Éponine doesn't look back at Cosette, to see what she understands and what she doesn't, and she doesn't fool herself for a second that her mother is concentrating on anyone but her, even if she's talking to Fantine. She doesn't let herself look at Gavroche, even if all of her is aching to go to him. Even in sleep, he's never this still. He tosses and snores and twitches. “You should never have sent me away,” she says, and doesn't know it's true until the words are out. “You should have just waited until you could steal my breath instead of my heart and killed me in the palace. I wouldn't have fought so hard.”

“Well, you won't fight now, will you? Not with his life in the balance, you've proved that.” Her mother stands up, and across the room, from a chair by the fireplace, her father stands too. Éponine hadn't even noticed he was there, because he's never mattered in this. From the beginning, it's been her and her mother, and anyone else involved was only involved because her mother's plans are too complicated to succeed. “You'll surrender yourself again, and your little band of rebels.”

“You made us rebels,” says Marius, and sometimes he's dreamy, prone to smile at birds and point out flowers instead of doing what he's meant to, but now he's sharp, ready with his hand on a sword she's never seen him practice with but knows he knows how to use. “We'd have been content to live quietly in the woods, but you did this.”

“I'd surrender myself,” Éponine tells her mother, “but I won't surrender them, and I don't think they'll surrender me.”

“So you'll fight,” says her father. “And to what end? To your deaths? Two untrained girls and some peasants? Cosette is the most dangerous of you, and she's been in prison for months. She's too weak to be any good. You'd still try. Even you, Azelma?”

Azelma lifts her chin. “I don't think there's anything more to say.”

Marius, it seems, agrees, because he's already moving before she's finished the sentence, lunging for her mother with his iron knife out, used only for cutting herbs and saving Éponine's life, but now meant to kill. Her mother raises a hand in a warding gesture and throws him to the side, but his attack gets them all moving.

Fantine has her own dagger out as she goes for Éponine's father, and Azelma goes in that direction too. Éponine follows Marius, who's still trying to get close to her mother, and knows that Cosette is at her back, already reaching for the spear the guard provided.

It's quieter than she'd thought battle might be. The loudest sound is blood rushing in her ears, though she knows there are grunts, crashes of metal, boots on stone and furniture skidding when roughly hit. Her father has the sword she's never seen him use out, but Fantine and Azelma won't let him touch them, circling him in swirls of skirts that seem to trip him or confuse him.

Éponine's mother is no wizard from the old tales, wielding fire and lightning; her magic is insidious, more effective than a sword. It's hard for them to get near her, and Éponine concentrates more on getting past her to Gavroche, still on the bed, as dead as Éponine had been, or nearly. She can't do anything, still doesn't know exactly what it is that brought her back to life, but she wants to be with her brother.

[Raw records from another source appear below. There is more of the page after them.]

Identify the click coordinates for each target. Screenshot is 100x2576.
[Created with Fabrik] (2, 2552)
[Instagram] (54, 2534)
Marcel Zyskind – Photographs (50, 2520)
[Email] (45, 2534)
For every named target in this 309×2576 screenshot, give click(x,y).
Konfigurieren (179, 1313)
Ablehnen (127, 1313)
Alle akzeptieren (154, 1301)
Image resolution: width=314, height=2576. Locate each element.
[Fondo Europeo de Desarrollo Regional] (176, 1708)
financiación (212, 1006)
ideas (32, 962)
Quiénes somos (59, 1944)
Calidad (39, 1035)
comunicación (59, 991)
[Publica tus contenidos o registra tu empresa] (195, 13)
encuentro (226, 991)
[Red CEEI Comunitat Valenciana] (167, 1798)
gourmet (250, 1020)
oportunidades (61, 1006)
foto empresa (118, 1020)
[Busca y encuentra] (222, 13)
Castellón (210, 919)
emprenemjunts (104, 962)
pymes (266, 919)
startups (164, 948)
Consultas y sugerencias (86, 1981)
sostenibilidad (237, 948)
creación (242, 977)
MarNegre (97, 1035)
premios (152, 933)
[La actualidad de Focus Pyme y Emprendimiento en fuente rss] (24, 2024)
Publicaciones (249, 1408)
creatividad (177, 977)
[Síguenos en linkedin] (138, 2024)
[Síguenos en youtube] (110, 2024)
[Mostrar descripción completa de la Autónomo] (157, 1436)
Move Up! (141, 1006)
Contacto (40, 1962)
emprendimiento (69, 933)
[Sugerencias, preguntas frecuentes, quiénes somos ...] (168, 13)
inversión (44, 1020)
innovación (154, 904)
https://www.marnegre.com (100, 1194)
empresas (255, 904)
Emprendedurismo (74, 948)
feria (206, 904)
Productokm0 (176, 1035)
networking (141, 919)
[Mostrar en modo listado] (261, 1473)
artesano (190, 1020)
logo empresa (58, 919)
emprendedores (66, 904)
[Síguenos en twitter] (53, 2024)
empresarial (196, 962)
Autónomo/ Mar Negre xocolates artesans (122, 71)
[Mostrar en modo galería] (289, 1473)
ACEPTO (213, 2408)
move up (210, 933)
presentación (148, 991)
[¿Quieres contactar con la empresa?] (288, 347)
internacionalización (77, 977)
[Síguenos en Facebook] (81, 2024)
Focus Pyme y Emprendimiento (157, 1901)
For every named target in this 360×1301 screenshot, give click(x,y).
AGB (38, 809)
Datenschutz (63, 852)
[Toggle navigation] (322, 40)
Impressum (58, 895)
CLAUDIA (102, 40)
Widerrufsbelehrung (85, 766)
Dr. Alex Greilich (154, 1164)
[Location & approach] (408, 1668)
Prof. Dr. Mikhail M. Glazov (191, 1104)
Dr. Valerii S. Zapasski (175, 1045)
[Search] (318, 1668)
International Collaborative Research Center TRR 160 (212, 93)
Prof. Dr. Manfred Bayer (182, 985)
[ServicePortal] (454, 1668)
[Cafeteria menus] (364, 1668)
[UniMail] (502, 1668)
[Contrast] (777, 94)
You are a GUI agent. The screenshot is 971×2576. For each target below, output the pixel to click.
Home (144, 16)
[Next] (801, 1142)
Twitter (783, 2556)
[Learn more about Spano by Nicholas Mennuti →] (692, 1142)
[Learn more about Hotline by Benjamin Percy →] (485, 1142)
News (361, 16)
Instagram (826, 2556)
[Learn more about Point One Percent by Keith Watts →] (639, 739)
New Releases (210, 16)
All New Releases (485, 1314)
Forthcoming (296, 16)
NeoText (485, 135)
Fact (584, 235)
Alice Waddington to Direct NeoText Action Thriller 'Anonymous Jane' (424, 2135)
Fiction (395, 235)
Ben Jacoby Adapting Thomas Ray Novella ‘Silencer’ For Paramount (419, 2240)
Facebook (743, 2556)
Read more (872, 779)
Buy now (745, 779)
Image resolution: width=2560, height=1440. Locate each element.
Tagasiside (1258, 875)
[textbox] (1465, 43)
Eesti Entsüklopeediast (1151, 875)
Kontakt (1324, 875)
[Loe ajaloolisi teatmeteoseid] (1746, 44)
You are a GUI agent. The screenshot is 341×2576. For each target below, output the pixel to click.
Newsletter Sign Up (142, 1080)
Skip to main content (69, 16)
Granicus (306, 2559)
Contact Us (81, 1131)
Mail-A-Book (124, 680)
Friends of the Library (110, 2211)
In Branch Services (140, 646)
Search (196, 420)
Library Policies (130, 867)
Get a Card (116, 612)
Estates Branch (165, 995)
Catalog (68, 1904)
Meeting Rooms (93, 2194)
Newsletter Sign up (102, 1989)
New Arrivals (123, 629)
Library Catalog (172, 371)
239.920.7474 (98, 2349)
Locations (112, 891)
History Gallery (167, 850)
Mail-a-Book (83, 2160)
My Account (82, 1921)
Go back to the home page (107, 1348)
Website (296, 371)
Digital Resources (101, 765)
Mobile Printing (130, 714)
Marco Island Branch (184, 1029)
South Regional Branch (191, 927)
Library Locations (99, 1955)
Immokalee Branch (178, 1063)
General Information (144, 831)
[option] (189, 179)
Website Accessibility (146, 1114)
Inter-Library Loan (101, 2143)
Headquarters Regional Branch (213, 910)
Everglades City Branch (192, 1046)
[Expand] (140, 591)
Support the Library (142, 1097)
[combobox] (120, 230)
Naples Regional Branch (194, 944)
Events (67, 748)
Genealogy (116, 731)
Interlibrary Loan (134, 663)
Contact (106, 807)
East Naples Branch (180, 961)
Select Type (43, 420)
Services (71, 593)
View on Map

But no matter what she tries, her mother is always between them. Maybe it's spite. Maybe it's because she knows he can be saved, and she's determined to have her immortality. Maybe she's immortal now, and the whole fight won't do any good. Éponine doesn't care. She fights because there's nothing else to do, because she's been dead too many times and promised herself she wouldn't just give up.

Marius and Cosette are flanking her, both more experienced than she is, and with Azelma and Fantine doing their best and their worst across the room. For the first time, she's not alone, but for the first time, her mother is showing her full strength, not just trying to trick Éponine into something. Her magic shocks and slices and burns, and Éponine grits her teeth whenever a shot hurts her. Cosette looks frail enough to fall over every time she takes a blow, but every time, she braces and comes back in with her spear like the queen is a boar she's intent on hunting.

Marius is the first to get a cut in, shocking all of them when he makes it past her mother's guard and opens a cut in her raised arm. A second later, she's throwing him back with a snarl and a jolt of something that makes him cry out, but Éponine concentrates on the blood dotting her brocaded sleeve. If she can bleed, she can still die, somehow.

Éponine forgets about trying to cleverly get past her mother without taking some kind of injury and just runs, as fast as she can, not caring about the bolt of magic that hits her on the way and fills her body up with pain like she's a vessel it can be poured into. Somewhere, her father yells, a cut-off shout, and Cosette says something quiet that draws her mother's attention, and Éponine falls onto Gavroche's bed more than anything else, but she's there.

He's warm, even though he's not breathing, and he looks like a perfect picture of a boy his age and Éponine never wants to see it again. She thinks of her own death at her mother's hands, and of the way she has a little bit of soul from all her friends now, warming her and keeping her safe and giving her an obligation to keep them safe and alive. There's blood on her hand when she lifts it to Gavroche's face, she doesn't know from where, but she uses it to steady herself and leans her forehead against his, and breathes out.

With her mother, it felt like her breath was leaving her body of its own accord, but now she has to force it on Gavroche, giving him air from her own lungs, a piece of soul to anchor him to her without giving her whole self up.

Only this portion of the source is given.